Only five per cent of births occur on their predicted date. After watching his wife struggle with the unreliability of due dates, Jack Chisnall wonders if it’s time to ditch them. Acknowledging our lack of abililty to control timings is biblical, he says
“When are you due?”
In the case of our most recent child, my wife and I would answer, beaming: “St Paddy’s Day”.
The questioner might remark that was a good day to be born, or that the date is their mother’s birthday - or something along those lines. All-in-all, the conversation would confirm that humans feel that such date predictions are meaningful - and largely accurate.
And yet, just five per cent of women give birth on the due date given to them by doctors. It does not even necessarily give a good ballpark: according to a 2015 review, about two-thirds will give birth within eleven days of their due date. The rest fall outside that fairly wide span.
Given how many factors can be at play when it comes to gestation, it makes sense. A recent study found pregnancy lengths could differ by over a month - and that doesn’t include babies born preterm.
Perhaps a ‘due window’ might be a better term - it might help us to more fully enter into the eschatological mystery of childbirth
A definitive due day is also a relatively recent thing, too. The method of counting a week from a woman’s last menstrual period (the LMP) was the brainchild of a Dutch doctor in the mid-18th century and, until ultrasound arrived, was the best we had. But even ultrasound has a margin of error. Its predictions are based on the size of the foetus, which means big babies can sometimes be assumed to be older than they are, and smaller ones, younger.
Coming to the end
But so what? The unknown is all part of the fun, isn’t it?
During my wife’s two pregnancies, the unreliability of due dates really got her down - and perhaps you can relate. They have promised a glimmering finish line - sweet relief from backache, heartburn and an inability to find a comfortable position to be in. When the expected delivery date rolled past - by a fortnight on each occasion - she felt inferior somehow. “Why do I cling onto them?” she would ask, only half-jokingly, using words like ‘iron clad’ about her cervix. There was a feedback loop of anxiety which hardly helped speed things along.

*Data to examine*:
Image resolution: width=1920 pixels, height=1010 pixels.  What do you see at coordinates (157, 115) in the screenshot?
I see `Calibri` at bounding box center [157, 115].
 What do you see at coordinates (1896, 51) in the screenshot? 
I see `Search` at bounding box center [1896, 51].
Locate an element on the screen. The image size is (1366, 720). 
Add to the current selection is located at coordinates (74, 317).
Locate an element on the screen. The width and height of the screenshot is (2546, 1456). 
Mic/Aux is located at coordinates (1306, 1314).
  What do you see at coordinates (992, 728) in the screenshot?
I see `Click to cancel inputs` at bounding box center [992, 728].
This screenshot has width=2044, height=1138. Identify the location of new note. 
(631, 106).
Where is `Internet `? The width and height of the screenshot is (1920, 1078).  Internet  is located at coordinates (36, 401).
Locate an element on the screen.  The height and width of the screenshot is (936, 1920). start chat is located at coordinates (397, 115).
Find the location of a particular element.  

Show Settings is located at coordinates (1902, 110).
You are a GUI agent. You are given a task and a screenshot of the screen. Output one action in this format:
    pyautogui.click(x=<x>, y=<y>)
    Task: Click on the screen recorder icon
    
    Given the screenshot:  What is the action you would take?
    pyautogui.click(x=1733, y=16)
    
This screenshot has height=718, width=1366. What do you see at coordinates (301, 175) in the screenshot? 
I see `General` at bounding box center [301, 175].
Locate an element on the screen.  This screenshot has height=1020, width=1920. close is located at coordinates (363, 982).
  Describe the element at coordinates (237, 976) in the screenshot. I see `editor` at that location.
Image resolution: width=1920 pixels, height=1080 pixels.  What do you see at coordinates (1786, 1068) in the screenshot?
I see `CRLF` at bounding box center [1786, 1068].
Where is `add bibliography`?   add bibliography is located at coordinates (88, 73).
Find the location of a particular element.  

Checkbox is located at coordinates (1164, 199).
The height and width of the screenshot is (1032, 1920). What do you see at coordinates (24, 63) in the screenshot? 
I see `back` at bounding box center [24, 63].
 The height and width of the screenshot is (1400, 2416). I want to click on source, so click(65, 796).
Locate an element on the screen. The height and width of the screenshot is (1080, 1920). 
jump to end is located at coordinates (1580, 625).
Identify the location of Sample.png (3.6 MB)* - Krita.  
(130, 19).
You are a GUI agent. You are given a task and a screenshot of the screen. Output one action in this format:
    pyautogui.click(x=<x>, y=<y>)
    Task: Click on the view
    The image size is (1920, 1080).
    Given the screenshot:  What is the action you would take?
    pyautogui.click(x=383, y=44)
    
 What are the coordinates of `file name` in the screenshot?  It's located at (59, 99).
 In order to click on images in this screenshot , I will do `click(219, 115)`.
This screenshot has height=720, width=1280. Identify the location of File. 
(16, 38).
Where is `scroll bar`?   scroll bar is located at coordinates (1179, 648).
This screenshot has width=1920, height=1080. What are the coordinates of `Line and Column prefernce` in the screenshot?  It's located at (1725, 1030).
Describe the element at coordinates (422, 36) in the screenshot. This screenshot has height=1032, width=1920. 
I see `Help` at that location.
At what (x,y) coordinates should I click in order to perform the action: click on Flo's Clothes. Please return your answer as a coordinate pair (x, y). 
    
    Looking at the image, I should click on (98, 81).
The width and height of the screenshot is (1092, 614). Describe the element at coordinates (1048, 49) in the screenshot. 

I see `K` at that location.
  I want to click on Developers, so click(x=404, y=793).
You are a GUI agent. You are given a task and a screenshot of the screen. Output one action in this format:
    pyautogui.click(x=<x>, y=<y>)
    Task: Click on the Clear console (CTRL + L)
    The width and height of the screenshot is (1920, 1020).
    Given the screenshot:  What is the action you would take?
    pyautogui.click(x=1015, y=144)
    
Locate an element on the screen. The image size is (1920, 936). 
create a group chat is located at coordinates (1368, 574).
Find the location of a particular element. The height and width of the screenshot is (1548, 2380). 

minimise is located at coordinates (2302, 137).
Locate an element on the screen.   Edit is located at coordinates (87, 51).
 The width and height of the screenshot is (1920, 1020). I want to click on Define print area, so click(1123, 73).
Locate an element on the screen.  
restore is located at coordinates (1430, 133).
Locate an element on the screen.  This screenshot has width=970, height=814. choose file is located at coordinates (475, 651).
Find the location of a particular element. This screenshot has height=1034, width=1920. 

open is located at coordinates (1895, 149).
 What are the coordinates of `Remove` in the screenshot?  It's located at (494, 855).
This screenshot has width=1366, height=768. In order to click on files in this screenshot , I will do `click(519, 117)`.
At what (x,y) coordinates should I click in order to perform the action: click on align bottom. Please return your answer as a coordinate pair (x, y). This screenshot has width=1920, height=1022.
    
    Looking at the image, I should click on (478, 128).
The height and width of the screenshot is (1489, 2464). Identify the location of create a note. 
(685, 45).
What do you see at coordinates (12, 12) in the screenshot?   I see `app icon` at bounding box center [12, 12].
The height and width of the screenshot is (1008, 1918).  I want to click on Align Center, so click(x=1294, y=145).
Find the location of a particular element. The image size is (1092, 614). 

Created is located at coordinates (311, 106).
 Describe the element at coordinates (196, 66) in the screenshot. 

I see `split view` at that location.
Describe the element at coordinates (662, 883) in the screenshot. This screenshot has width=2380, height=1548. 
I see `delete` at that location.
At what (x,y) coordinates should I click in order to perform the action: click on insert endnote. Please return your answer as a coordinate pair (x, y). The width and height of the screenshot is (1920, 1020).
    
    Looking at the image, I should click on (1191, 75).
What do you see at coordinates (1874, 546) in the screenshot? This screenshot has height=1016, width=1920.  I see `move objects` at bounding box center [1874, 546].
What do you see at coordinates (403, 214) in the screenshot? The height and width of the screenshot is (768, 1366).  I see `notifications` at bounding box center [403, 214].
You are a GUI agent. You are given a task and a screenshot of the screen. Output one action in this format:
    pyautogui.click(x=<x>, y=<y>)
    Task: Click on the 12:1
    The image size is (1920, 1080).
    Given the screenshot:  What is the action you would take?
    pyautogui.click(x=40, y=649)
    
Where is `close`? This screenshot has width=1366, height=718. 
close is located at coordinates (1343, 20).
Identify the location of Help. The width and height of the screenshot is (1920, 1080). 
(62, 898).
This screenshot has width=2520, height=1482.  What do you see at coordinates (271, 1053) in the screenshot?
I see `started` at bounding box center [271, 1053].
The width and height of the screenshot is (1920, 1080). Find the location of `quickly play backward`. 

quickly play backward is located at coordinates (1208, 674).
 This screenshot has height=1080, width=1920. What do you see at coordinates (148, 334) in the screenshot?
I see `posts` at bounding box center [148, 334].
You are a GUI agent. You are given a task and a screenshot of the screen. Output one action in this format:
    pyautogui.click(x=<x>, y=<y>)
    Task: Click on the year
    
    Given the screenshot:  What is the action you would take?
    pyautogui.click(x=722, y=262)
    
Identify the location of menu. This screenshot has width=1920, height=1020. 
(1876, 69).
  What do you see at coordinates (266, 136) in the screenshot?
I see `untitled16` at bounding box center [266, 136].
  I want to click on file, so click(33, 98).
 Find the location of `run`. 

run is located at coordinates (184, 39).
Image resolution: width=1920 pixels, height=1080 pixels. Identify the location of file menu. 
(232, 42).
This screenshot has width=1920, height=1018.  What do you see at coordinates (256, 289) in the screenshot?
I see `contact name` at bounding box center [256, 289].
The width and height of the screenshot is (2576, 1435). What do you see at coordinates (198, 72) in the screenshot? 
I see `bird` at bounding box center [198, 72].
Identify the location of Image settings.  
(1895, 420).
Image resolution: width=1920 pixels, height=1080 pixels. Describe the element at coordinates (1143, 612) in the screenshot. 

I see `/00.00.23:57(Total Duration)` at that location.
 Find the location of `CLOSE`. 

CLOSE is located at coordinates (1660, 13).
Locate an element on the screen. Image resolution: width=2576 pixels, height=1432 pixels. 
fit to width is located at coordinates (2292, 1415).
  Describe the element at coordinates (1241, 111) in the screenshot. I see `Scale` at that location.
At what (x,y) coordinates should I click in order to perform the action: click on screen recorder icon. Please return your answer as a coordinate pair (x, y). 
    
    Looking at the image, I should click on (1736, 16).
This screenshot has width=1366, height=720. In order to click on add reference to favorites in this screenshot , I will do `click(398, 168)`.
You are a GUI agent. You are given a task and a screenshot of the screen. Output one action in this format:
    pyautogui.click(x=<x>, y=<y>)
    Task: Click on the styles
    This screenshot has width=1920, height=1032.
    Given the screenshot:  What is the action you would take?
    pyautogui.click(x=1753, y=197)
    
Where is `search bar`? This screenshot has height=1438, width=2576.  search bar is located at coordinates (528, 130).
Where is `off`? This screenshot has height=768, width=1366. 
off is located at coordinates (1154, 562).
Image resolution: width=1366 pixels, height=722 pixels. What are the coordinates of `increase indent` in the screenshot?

*Brief 1*:
According to the article on due dates, what share of women give birth on the due date their doctors give them?
*Brief 2*:
Copy a passage from the article on due dates word for word, beginning at the words "The questioner might" and stopping after "fairly wide span.".

*Task response 1*:
Five percent.

*Task response 2*:
The questioner might remark that was a good day to be born, or that the date is their mother’s birthday - or something along those lines. All-in-all, the conversation would confirm that humans feel that such date predictions are meaningful - and largely accurate.
And yet, just five per cent of women give birth on the due date given to them by doctors. It does not even necessarily give a good ballpark: according to a 2015 review, about two-thirds will give birth within eleven days of their due date. The rest fall outside that fairly wide span.